▶ **Your assignment**
Look below for the line holding "Open the Action" and the line holding "Task: Click the VAT". Transcribe exactly those lines and all lines between them, nothing more.

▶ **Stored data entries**
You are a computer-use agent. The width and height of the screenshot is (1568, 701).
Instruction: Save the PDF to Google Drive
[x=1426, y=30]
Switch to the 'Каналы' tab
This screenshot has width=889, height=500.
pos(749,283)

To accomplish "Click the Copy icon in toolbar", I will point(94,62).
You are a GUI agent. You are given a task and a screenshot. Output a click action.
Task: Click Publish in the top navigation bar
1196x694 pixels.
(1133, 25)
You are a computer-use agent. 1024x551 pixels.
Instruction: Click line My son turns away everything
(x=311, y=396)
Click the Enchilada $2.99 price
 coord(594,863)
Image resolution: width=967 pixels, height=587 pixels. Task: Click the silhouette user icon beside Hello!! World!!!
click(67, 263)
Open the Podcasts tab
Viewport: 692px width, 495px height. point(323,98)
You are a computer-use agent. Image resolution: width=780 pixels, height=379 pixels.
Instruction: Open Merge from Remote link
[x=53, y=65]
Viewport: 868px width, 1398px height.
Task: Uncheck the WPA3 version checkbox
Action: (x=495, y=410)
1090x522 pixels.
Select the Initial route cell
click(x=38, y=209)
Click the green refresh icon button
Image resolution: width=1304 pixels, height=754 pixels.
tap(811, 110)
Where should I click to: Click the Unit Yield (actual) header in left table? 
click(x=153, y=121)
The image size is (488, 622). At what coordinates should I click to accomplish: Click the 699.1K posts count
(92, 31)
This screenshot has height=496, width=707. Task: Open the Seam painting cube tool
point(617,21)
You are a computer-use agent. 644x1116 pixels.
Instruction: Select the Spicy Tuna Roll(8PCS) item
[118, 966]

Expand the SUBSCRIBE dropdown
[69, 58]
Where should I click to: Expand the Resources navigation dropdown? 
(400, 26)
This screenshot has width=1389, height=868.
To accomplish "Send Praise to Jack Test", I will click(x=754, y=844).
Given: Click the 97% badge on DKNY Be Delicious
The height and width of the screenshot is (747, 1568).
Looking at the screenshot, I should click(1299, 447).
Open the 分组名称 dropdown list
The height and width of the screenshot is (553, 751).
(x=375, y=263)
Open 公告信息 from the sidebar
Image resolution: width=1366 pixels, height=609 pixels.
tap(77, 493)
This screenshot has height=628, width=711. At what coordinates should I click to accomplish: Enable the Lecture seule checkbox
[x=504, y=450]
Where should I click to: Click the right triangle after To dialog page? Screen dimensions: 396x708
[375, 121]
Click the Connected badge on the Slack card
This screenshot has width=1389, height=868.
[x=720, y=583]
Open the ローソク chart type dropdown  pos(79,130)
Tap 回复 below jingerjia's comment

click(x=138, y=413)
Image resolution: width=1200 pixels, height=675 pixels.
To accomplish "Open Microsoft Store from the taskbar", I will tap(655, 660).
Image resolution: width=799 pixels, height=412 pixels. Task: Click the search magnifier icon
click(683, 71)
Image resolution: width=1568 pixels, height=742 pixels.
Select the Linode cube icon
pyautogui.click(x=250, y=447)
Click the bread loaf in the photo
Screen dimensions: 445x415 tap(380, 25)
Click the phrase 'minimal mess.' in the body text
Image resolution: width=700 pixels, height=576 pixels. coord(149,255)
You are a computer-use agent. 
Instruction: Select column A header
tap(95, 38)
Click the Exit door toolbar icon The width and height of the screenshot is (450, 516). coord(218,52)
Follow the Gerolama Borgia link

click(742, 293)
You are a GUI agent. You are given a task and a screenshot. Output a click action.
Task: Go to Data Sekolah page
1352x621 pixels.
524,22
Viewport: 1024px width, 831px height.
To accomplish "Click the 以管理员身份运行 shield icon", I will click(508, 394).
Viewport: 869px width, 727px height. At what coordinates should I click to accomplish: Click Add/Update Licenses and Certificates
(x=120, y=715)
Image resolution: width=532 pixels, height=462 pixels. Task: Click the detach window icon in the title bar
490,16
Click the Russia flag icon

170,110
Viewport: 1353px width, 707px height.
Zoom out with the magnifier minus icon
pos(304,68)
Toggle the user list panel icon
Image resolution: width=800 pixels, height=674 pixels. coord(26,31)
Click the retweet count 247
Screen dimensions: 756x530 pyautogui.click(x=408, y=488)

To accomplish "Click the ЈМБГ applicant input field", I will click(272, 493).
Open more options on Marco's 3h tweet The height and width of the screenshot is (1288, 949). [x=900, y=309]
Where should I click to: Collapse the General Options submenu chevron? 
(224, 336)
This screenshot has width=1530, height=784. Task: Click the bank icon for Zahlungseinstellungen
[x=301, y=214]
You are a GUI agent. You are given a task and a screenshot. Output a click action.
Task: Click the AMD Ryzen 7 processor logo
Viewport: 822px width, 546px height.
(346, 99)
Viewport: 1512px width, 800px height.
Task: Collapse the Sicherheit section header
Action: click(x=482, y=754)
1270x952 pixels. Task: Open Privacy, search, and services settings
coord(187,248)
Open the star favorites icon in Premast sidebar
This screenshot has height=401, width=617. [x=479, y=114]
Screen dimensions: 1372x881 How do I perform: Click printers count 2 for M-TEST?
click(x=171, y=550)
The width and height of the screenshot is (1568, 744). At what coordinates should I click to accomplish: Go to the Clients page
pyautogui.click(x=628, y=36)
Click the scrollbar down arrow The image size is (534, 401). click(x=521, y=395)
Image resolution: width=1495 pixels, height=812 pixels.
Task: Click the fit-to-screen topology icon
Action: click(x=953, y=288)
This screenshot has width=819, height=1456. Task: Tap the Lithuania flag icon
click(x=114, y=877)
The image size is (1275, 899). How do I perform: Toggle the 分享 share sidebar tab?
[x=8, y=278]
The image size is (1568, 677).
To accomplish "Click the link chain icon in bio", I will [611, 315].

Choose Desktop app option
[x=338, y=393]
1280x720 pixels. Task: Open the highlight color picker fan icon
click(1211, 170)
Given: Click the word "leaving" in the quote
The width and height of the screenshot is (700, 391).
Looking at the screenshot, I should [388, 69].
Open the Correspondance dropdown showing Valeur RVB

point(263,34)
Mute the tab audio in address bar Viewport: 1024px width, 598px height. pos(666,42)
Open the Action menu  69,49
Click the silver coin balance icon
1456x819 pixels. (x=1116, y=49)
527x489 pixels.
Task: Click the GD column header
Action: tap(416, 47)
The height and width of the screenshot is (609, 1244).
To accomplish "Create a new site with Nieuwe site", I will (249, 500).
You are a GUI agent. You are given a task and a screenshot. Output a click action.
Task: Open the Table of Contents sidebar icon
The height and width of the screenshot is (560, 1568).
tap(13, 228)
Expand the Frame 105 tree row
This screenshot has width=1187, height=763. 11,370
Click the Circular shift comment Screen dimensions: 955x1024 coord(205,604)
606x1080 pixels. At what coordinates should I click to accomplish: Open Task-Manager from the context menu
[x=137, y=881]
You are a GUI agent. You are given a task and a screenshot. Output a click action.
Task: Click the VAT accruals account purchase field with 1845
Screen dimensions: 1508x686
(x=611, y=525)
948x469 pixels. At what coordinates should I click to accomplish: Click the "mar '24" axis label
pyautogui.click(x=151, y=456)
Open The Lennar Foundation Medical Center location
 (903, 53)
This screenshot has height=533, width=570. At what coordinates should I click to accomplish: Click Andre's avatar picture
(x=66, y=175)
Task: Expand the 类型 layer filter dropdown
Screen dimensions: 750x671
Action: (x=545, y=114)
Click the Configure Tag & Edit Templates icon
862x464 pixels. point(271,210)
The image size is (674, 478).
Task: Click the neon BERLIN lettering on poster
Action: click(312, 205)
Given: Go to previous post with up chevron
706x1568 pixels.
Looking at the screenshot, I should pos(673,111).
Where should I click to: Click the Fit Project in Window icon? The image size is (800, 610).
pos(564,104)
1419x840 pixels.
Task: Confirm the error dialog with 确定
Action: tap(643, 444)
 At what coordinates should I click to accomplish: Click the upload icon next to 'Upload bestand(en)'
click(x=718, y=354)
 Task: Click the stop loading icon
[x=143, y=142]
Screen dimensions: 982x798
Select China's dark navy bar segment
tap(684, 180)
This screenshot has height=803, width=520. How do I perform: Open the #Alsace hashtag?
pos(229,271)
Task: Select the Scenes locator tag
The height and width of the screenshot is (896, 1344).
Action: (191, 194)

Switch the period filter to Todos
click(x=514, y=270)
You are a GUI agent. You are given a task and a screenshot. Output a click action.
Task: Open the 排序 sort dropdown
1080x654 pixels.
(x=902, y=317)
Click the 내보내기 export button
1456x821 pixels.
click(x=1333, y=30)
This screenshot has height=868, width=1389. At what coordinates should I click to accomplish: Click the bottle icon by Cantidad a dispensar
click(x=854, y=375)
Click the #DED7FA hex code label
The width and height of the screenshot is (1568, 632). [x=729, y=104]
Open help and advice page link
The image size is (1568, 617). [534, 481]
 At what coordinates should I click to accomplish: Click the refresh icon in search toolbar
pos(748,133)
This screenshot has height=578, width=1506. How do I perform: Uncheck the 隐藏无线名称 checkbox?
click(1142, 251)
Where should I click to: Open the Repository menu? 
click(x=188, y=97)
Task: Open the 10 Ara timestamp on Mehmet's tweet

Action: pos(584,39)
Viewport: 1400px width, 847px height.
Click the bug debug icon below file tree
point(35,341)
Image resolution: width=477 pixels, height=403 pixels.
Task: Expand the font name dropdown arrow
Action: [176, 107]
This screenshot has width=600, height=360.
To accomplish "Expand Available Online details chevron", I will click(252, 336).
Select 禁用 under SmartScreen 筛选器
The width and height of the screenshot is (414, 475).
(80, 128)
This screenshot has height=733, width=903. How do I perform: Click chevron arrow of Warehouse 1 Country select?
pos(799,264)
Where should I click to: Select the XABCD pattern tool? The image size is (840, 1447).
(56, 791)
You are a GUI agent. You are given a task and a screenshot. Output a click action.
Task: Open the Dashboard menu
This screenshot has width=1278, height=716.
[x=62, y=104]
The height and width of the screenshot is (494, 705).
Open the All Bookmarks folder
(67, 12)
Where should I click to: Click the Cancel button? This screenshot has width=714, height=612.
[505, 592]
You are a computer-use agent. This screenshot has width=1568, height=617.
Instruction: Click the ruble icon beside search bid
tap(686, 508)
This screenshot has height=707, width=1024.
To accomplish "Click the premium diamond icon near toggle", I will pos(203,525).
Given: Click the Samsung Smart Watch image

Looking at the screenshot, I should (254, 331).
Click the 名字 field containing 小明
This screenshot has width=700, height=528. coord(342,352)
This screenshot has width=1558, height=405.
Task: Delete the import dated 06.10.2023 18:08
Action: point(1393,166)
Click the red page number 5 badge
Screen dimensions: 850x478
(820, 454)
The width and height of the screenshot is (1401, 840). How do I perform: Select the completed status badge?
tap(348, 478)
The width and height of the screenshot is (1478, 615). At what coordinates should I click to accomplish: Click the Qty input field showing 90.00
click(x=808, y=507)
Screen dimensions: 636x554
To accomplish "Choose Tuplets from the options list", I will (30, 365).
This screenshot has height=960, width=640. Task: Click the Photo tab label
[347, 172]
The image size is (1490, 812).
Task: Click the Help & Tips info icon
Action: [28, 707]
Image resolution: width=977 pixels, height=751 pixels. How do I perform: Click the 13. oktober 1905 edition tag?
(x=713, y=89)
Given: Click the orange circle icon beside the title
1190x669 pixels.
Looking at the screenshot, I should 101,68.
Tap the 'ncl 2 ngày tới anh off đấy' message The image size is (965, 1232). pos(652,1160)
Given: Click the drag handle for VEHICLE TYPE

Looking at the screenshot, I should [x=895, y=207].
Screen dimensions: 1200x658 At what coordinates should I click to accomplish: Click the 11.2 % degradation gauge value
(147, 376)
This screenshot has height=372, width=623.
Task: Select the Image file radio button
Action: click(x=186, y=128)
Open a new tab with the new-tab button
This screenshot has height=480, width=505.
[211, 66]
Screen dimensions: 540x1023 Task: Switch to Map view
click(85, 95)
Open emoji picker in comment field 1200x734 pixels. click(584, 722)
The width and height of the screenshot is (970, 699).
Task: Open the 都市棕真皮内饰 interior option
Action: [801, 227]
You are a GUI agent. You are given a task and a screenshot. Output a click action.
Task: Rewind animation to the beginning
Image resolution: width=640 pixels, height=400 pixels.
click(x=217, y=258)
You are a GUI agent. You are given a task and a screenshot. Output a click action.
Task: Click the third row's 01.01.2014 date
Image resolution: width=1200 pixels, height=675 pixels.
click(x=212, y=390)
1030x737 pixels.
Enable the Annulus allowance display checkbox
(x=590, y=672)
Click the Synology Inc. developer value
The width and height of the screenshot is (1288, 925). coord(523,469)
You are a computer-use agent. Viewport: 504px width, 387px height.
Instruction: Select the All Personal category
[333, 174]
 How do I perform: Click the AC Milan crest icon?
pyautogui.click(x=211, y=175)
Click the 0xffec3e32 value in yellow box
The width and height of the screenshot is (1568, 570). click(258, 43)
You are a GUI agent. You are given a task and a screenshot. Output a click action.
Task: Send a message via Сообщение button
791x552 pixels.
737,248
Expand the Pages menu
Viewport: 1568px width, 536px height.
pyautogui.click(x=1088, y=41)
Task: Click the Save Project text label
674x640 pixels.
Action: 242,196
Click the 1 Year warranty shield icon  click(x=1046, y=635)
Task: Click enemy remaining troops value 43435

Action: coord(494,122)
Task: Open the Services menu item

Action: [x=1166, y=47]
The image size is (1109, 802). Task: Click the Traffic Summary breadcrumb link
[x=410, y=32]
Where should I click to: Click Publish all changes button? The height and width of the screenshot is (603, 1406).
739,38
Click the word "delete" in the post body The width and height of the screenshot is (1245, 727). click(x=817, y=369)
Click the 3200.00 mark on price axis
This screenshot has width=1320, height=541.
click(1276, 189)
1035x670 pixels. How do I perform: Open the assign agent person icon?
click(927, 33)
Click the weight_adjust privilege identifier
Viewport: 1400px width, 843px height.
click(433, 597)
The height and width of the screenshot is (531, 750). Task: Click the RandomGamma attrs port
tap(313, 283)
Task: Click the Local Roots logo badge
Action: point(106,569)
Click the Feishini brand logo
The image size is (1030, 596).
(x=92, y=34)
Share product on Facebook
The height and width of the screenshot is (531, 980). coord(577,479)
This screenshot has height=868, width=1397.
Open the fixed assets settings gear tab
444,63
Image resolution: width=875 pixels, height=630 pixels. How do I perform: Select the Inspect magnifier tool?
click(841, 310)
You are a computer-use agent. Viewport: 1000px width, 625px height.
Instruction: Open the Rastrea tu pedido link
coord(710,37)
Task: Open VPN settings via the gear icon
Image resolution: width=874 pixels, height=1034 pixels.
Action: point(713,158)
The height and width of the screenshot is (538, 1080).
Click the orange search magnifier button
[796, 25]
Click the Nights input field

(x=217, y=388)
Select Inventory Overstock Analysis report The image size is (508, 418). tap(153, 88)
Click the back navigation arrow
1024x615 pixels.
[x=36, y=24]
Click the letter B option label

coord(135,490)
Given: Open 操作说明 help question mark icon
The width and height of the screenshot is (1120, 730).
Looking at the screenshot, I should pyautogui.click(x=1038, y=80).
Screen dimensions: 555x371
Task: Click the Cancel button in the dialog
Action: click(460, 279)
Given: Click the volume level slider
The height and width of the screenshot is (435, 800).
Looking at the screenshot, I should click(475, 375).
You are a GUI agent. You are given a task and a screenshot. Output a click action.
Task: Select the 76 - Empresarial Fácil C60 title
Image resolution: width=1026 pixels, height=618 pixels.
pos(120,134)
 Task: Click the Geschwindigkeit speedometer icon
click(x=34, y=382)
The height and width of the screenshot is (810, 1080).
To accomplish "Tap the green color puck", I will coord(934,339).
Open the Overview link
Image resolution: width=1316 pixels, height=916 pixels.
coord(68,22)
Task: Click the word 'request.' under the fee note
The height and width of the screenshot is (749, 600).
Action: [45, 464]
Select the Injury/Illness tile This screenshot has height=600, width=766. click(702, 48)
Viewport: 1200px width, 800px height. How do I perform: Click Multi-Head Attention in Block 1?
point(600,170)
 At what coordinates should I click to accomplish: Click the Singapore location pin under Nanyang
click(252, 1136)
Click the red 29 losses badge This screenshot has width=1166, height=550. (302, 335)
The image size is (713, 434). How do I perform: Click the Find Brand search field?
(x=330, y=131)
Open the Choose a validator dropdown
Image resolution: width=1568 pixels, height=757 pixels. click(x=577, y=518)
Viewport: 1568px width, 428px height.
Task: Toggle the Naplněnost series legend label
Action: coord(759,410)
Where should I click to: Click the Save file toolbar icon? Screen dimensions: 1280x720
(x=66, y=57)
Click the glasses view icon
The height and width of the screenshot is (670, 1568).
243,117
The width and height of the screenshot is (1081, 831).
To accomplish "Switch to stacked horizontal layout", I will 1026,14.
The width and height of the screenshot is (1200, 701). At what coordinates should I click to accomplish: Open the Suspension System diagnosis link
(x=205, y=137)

▶ **Task result**
Open the Action menu  69,49
Click the silver coin balance icon
1456x819 pixels. (x=1116, y=49)
527x489 pixels.
Task: Click the GD column header
Action: tap(416, 47)
The height and width of the screenshot is (609, 1244).
To accomplish "Create a new site with Nieuwe site", I will (249, 500).
You are a GUI agent. You are given a task and a screenshot. Output a click action.
Task: Open the Table of Contents sidebar icon
The height and width of the screenshot is (560, 1568).
tap(13, 228)
Expand the Frame 105 tree row
This screenshot has width=1187, height=763. 11,370
Click the Circular shift comment Screen dimensions: 955x1024 coord(205,604)
606x1080 pixels. At what coordinates should I click to accomplish: Open Task-Manager from the context menu
[x=137, y=881]
You are a GUI agent. You are given a task and a screenshot. Output a click action.
Task: Click the VAT accruals account purchase field with 1845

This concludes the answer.